Among the lines below, keep only those from the one containing "The height and width of the screenshot is (738, 1200)." through the one containing "Given: Click the GENNAIO 2021 column header", and reproduce them exactly.

Stored data:
%%

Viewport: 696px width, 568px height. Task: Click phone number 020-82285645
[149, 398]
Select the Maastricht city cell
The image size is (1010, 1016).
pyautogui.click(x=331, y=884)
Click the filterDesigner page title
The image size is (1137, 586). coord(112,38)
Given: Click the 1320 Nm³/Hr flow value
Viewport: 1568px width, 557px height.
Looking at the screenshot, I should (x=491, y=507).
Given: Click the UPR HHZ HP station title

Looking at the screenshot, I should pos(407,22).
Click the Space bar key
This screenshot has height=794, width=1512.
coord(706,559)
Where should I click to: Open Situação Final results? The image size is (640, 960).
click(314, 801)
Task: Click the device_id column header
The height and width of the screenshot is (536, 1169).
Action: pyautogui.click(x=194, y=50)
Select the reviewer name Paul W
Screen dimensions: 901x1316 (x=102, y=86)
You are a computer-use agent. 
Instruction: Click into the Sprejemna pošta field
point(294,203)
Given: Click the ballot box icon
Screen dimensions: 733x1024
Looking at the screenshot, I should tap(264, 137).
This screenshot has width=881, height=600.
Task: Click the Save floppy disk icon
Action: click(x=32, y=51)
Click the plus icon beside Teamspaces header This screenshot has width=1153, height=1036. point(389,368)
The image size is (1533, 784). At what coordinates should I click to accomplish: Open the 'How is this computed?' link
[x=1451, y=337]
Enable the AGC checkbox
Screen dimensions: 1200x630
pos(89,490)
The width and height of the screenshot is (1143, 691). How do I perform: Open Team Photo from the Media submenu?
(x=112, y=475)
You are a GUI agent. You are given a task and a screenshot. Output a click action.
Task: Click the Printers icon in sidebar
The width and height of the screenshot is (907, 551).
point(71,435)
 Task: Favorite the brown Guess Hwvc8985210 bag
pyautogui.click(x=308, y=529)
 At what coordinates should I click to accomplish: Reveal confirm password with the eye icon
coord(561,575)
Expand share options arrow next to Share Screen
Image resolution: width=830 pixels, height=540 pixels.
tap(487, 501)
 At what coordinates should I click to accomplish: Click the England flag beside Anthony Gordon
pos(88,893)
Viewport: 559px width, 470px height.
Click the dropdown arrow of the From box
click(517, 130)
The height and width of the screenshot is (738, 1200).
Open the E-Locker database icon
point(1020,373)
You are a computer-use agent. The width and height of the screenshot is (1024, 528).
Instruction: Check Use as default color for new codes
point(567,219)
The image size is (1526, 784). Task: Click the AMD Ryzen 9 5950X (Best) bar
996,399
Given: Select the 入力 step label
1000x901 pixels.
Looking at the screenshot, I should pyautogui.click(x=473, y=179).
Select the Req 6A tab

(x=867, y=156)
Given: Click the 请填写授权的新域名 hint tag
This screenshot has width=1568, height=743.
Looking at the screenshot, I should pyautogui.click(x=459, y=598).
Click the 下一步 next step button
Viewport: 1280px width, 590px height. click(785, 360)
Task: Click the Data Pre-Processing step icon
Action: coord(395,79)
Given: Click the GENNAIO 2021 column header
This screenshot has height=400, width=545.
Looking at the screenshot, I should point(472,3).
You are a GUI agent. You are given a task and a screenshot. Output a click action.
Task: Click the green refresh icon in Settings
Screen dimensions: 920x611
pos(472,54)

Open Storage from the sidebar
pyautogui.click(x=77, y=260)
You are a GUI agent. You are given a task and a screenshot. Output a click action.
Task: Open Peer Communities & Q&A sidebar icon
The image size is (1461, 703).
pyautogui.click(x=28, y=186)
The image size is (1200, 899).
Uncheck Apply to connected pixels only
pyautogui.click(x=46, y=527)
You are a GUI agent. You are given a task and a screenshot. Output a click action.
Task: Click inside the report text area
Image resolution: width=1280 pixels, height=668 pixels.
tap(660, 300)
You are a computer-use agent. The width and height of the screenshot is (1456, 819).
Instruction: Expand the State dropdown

%%

* Reply to the exercise
The height and width of the screenshot is (738, 1200).
Open the E-Locker database icon
point(1020,373)
You are a computer-use agent. The width and height of the screenshot is (1024, 528).
Instruction: Check Use as default color for new codes
point(567,219)
The image size is (1526, 784). Task: Click the AMD Ryzen 9 5950X (Best) bar
996,399
Given: Select the 入力 step label
1000x901 pixels.
Looking at the screenshot, I should pyautogui.click(x=473, y=179).
Select the Req 6A tab

(x=867, y=156)
Given: Click the 请填写授权的新域名 hint tag
This screenshot has width=1568, height=743.
Looking at the screenshot, I should pyautogui.click(x=459, y=598).
Click the 下一步 next step button
Viewport: 1280px width, 590px height. click(785, 360)
Task: Click the Data Pre-Processing step icon
Action: coord(395,79)
Given: Click the GENNAIO 2021 column header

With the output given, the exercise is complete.